Unless you’ve been on a desert island for the past couple of weeks – or perhaps out of it on Romania’s famously cheap beer – you cannot have missed the latest exchange of salvos over the hot topic of Romanian immigration westwards. Rumors emerged two weeks ago that the British government was planning to respond to the imminent lifting of employment restrictions on EU-2 nationals by, among other measures, an “information” campaign to “correct the impression that the streets here are paved with gold”, according to an “unnamed minister”.

 

Romanians and Bulgarians reacted indignantly to this ludicrous and offensive suggestion. Ripostes ran from drollery – digs at Britain’s Victorian-era separate hot and cold taps that foreigners (rightly) find so perverse – to trollery – malicious attacks on everything from Britons’ “arrogance” to footballer Wayne Rooney’s wife. In the Romanian media the charge was led by newspaper Gandul, which took a sideswipe at the rumors with its own poster campaign presenting the attractions of Romania for Britons.

Both “campaigns” (if the suggestion of the UK government spending taxpayers’ money on posters saying how rubbish Britain is can even be given credence) were fatuous. Britons have valid concerns about immigration that are nothing to do with Romania. In 2004, the UK government predicted that the EU-10 accession would lead to annual inflows of up to 13,000 people. The actual figure peaked at over 250,000. One in four babies in the UK is now born to a foreign mother. There is pressure on housing, schools and low-end wages.

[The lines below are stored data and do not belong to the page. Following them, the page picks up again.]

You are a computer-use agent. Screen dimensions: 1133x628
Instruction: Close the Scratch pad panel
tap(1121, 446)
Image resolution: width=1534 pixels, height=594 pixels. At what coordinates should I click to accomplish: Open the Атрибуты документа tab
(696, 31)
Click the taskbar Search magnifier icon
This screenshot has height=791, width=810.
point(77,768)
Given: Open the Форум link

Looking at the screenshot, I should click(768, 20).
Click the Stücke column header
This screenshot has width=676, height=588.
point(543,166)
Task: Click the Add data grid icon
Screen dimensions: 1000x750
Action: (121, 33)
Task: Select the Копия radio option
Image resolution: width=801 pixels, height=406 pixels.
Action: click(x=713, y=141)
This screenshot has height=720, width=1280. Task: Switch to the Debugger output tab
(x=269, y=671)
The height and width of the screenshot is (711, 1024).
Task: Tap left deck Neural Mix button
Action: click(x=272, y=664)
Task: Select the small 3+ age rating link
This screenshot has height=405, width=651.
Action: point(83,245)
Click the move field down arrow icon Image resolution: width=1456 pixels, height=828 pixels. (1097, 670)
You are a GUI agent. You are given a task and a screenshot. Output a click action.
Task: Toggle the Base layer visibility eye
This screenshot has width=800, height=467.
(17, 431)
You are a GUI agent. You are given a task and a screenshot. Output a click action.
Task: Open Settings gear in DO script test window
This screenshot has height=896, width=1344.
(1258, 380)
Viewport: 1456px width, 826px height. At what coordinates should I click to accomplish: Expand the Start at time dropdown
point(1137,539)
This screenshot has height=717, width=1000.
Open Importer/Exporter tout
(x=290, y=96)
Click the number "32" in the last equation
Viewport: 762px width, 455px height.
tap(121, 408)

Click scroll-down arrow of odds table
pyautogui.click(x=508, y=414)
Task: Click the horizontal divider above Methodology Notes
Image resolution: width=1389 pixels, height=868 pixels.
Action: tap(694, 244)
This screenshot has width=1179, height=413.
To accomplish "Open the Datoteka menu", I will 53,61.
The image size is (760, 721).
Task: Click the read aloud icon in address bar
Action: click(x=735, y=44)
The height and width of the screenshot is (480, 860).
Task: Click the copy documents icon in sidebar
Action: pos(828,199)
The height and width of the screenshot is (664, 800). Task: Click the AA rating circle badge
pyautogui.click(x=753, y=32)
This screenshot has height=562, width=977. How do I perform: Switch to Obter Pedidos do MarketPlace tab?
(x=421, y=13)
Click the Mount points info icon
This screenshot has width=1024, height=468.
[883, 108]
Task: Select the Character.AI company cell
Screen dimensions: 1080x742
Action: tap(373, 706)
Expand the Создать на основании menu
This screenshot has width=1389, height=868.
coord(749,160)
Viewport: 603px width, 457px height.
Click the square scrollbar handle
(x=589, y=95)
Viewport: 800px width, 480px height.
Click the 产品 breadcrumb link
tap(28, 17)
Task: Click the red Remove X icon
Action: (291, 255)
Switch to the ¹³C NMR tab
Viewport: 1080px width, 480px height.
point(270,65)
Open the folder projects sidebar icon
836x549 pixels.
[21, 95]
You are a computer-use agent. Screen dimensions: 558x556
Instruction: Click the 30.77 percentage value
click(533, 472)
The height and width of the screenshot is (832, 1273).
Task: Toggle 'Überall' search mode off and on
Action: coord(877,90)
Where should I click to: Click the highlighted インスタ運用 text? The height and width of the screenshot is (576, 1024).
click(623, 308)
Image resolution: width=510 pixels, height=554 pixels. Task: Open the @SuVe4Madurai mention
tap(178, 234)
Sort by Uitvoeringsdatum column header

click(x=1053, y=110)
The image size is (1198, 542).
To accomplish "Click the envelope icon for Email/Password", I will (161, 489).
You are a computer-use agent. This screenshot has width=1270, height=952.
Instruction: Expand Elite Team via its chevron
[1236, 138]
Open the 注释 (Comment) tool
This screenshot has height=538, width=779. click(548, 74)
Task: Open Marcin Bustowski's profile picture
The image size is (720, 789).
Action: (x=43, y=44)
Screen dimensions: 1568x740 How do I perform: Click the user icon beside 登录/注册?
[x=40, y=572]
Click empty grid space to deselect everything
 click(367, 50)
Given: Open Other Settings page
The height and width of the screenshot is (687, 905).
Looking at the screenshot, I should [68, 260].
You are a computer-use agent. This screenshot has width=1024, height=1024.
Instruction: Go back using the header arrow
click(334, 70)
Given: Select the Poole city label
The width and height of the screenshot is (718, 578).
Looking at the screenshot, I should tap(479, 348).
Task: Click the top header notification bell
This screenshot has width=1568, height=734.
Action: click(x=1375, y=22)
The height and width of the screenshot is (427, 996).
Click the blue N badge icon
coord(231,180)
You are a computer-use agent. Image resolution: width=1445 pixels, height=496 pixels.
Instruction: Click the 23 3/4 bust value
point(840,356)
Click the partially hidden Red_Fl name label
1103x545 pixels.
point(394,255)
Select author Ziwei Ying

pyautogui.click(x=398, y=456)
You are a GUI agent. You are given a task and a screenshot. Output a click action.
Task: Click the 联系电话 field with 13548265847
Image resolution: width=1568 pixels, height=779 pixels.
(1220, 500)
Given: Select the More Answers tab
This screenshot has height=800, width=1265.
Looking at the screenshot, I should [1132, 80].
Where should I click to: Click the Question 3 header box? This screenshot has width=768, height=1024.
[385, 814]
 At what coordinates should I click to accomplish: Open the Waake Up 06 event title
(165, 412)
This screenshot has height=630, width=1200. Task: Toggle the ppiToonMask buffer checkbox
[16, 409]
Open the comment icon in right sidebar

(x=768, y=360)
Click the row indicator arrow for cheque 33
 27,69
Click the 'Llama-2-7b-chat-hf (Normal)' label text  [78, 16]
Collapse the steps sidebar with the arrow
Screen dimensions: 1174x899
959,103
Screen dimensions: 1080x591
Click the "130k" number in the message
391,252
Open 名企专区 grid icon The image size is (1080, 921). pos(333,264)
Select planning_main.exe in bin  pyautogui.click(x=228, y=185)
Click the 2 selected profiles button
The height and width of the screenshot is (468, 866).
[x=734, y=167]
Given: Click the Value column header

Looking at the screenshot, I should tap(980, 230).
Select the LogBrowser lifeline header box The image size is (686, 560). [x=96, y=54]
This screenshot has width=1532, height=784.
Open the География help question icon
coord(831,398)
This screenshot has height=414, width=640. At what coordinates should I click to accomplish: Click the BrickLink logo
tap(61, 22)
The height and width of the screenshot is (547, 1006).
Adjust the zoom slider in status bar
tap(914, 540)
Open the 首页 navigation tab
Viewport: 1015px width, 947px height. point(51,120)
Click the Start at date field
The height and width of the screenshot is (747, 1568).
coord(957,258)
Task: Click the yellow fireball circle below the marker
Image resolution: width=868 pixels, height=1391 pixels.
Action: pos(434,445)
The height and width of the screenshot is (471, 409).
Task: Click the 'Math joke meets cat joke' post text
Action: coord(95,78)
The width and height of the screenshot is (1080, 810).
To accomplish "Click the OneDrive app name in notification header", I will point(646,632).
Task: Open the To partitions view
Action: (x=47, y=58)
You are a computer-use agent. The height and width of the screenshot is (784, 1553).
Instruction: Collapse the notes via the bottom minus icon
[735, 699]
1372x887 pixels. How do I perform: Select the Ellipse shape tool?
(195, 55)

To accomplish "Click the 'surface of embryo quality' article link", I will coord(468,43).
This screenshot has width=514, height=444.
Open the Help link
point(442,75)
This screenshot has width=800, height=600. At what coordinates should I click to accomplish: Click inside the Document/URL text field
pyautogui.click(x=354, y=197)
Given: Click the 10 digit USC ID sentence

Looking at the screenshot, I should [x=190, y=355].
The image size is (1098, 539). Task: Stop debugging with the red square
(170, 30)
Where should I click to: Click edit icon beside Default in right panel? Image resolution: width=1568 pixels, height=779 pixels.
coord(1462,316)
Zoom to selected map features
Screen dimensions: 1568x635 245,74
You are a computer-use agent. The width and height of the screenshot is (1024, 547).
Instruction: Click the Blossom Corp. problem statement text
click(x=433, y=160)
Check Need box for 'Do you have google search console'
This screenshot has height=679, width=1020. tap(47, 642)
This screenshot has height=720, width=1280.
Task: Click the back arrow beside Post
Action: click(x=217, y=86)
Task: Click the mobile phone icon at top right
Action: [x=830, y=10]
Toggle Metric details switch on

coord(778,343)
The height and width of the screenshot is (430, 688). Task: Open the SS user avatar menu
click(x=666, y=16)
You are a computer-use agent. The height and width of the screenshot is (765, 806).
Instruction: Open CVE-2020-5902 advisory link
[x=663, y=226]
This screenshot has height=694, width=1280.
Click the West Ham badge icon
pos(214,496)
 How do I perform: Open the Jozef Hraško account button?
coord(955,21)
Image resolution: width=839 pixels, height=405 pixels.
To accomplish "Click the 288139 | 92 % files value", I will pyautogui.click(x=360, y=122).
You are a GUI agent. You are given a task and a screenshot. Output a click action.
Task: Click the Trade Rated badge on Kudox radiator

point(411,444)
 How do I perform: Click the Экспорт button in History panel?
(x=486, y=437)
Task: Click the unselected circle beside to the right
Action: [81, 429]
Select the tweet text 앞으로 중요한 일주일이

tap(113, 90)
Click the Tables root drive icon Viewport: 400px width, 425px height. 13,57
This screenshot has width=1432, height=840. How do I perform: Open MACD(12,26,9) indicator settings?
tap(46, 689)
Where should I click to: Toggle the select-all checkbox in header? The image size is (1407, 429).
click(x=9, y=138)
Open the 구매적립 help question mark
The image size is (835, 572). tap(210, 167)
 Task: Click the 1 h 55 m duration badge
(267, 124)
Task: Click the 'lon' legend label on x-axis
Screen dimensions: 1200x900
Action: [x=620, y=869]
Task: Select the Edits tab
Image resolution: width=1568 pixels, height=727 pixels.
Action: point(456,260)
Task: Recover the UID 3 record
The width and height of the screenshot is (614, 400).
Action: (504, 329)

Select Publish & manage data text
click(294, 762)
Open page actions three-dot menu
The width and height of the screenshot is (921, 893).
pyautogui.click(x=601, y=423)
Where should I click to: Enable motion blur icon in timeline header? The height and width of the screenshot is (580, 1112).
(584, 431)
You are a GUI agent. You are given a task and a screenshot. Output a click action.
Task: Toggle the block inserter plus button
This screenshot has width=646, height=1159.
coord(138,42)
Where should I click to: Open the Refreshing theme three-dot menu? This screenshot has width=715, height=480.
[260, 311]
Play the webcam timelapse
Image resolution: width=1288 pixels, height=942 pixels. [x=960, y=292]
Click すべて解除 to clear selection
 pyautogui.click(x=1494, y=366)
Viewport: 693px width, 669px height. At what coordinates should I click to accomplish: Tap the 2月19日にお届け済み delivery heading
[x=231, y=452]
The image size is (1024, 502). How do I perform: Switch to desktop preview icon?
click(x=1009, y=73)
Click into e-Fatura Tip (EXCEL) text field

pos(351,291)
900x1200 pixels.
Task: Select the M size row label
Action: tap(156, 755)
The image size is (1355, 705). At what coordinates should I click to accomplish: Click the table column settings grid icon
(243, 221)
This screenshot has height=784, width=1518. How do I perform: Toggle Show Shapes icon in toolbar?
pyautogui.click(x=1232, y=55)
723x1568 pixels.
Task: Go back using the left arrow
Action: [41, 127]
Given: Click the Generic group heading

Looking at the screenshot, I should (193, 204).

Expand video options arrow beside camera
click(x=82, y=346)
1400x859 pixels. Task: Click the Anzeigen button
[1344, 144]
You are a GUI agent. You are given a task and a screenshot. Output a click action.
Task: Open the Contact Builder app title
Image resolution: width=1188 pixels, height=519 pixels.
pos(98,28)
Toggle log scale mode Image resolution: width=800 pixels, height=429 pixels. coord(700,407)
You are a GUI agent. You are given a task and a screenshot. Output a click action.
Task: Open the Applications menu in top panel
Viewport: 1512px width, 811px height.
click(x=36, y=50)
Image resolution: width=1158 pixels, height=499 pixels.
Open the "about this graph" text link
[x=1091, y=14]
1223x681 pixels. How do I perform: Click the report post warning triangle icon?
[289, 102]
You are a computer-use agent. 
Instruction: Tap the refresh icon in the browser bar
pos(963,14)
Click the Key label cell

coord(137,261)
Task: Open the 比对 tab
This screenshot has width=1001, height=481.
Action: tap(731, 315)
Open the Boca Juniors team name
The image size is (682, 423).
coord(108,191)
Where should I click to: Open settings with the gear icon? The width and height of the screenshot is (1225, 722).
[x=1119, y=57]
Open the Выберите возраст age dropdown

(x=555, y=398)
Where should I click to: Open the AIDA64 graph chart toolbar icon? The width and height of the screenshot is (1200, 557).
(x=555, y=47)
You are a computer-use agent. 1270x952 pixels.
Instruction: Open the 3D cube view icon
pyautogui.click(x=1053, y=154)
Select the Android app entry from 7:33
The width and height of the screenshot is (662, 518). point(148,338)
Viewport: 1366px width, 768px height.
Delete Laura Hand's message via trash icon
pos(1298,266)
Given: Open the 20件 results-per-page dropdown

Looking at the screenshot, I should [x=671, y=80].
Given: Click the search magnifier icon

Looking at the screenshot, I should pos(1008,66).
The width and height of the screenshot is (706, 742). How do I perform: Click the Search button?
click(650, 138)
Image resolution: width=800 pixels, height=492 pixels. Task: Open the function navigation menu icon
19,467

None of this is the fault of Romanian or Bulgarian would-be immigrants. It is not easy to leave your home country and move to an alien culture. I know many Romanians who’ve done so and always been impressed by their drive. The suggestion that they are unwelcome or not entitled to the same treatment as anyone else is insulting.

Secondly, for the UK the mass immigration horse bolted in 2004. The lifting of restrictions later this year will affect only Romanians who want to work legally – surely the most welcome group. The rights granted in 2004 applied to 75 million people, most of whom had had no opportunity to move west before, and with restrictions still in place in other obvious EU destination countries (Germany and Austria). The lapsing of controls this year affects 29 million people who will already have had emigration options for six years and who, in Romania’s case, have far greater cultural and linguistic affinities with Latin countries. So a “don’t come” campaign is both needless and offensive.

Unfortunately, the response did not raise the level of debate. Though the tongue-in-cheek campaign played well with the masses – attracting widespread international coverage and no doubt boosting Gandul’s rate card – the boasts it put forward were largely poor-country clichés. Cheap beer? Yep, Romania is a low-income country (in EU terms) with low salaries so most things are cheap: that’s why people want to emigrate in the first place. “Our” women? Not a commodity to be trotted out to boost tourism. As one local blogger complained, this creates the exact image of the “Romanian peasant the English shun: sexist, retrograde, patriarchal and, if necessary, pimp.” Other responses were less intelligent and considered. “If it’s so great,” raged British boneheads on social networks, “stay there then.” Sigh.

Immigration is a hugely complex issue in the UK, one that could decide the next election. Attitudes to it will certainly color the lives of the many thousands of people who enter Britain wanting nothing more than to work hard and live a better life. They deserve a more adult approach than this unedifying back and forth.